Question

If both the roots of $a{x^2} + bx + c = 0$ are negative, then
$
  {\text{A}}{\text{. }}\Delta {\text{ > 0,ab > 0,bc < 0}} \\
  {\text{B}}{\text{. }}\Delta {\text{ > 0,a,b,c,have same sign}} \\
  {\text{C}}{\text{. }}\Delta {\text{ < 0,ab > 0,ac < 0}} \\
  {\text{D}}{\text{. }}\Delta {\text{ < 0,ab > 0,bc > 0}} \\
 $

Answer 1

Hint:- To solve this question we have to make diagram to understand clearly and here two diagram is possible for both roots negative one will be upward parabola and another will be downward parabola depending on value of a that means on coefficient of ${x^2}$.

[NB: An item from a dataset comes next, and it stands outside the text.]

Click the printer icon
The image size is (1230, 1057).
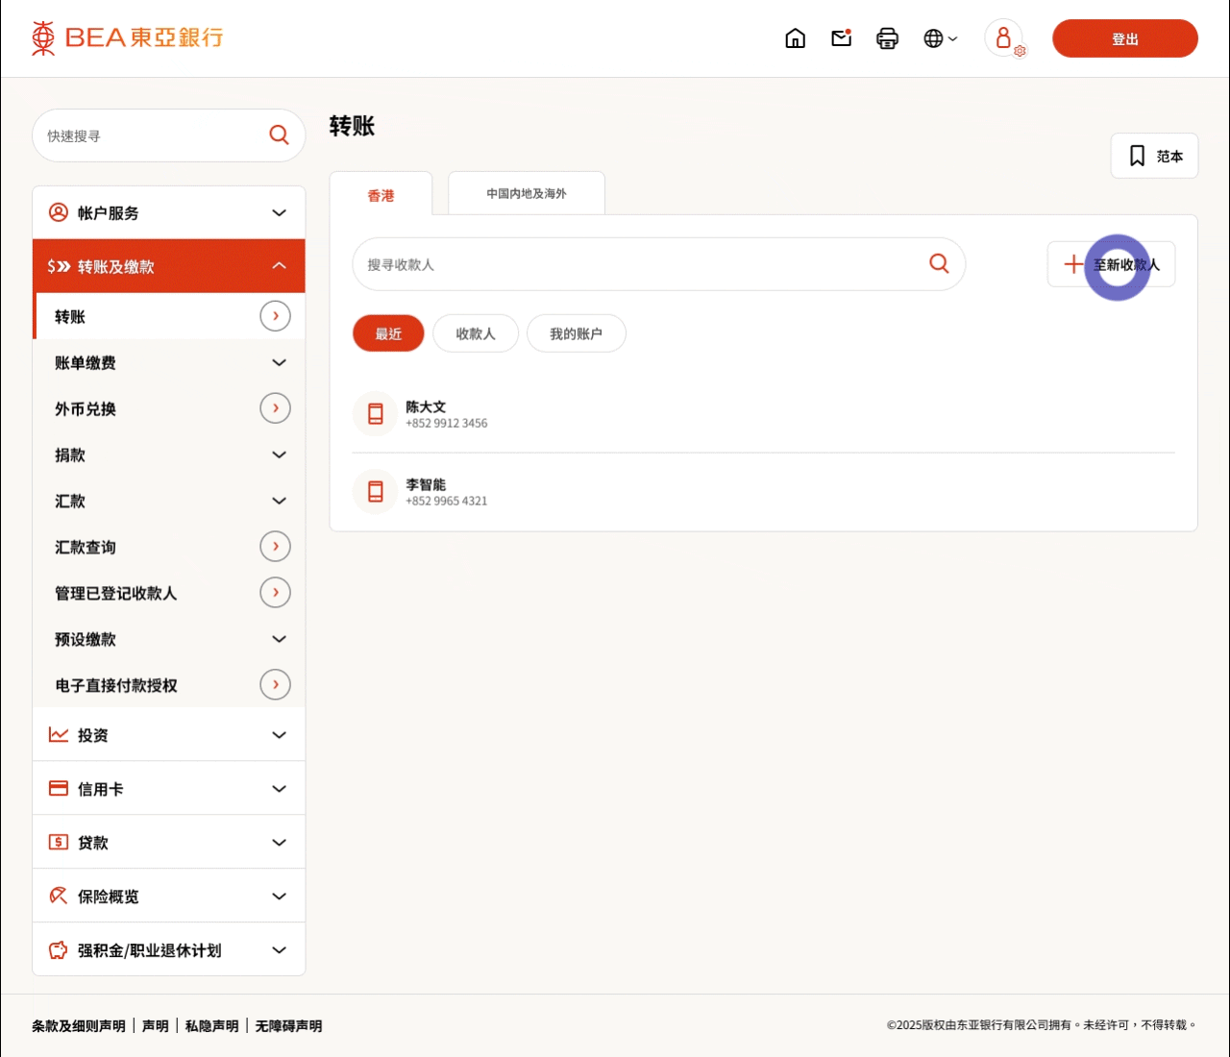pyautogui.click(x=887, y=38)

Complete step-by-step solution -
We have,
$a{x^2} + bx + c = 0$
Since both roots are negative, then the diagram of equation $a{x^2} + bx + c = 0$ that is parabola lies to the left of y-axis. Now, here two cases are possible: one will be an upward parabola for(a>0) and another will be the downward parabola(a<0).
Consider the case in which $a{x^2} + bx + c = 0$ is upward parabola because it depends on the coefficient
of ${x^2}$that is a > 0. On forming its diagram as seen below we can observe that the y intercept i.e. when x=0 the equation gives us the c>0. And the point where differentiation of equation $a{x^2} + bx + c = 0$ is equal to gives us the condition that $\dfrac{{ - b}}{{2a}} < 0$. Since a>0 then b>0. Since, the diagram of $a{x^2} + bx + c = 0$ cuts the x-axis at two real points then $\Delta > 0$.
From above discussion we can write that
$a > 0,b > 0,c > 0{\text{ and }}\Delta > 0$ eq.1

Now, consider the second case in which $a{x^2} + bx + c = 0$ is downward parabola because it depends on the coefficient of ${x^2}$that is a < 0. On forming its diagram as seen below we can observe that the y intercept i.e. when x=0 the equation gives us a condition that c<0 . And the point where differentiation of equation $a{x^2} + bx + c = 0$ is equal to zero gives us the condition that $\dfrac{{ - b}}{{2a}} < 0$. Since, a < 0 then b < 0. Since, the diagram of $a{x^2} + bx + c = 0$ cuts the x-axis at two real points then $\Delta > 0$.
From above discussion we can write that
$a < 0,b < 0,c < 0{\text{ and }}\Delta > 0$ eq.2

From, eq.1 and eq.2 we can write that
$\Delta > 0,{\text{ }}a,b,c{\text{ have the same sign}}$.
Hence, option B. is correct.

Note:- Whenever you get this type of question the key concept to solve this is to learn the different diagrams of equation $a{x^2} + bx + c = 0$ under different conditions. And one more thing to be remember is that if graph of some equation intersect y-axis below x-axis then y-intercept is negative and if intersect y-axis above x-axis then y-intercept is positive.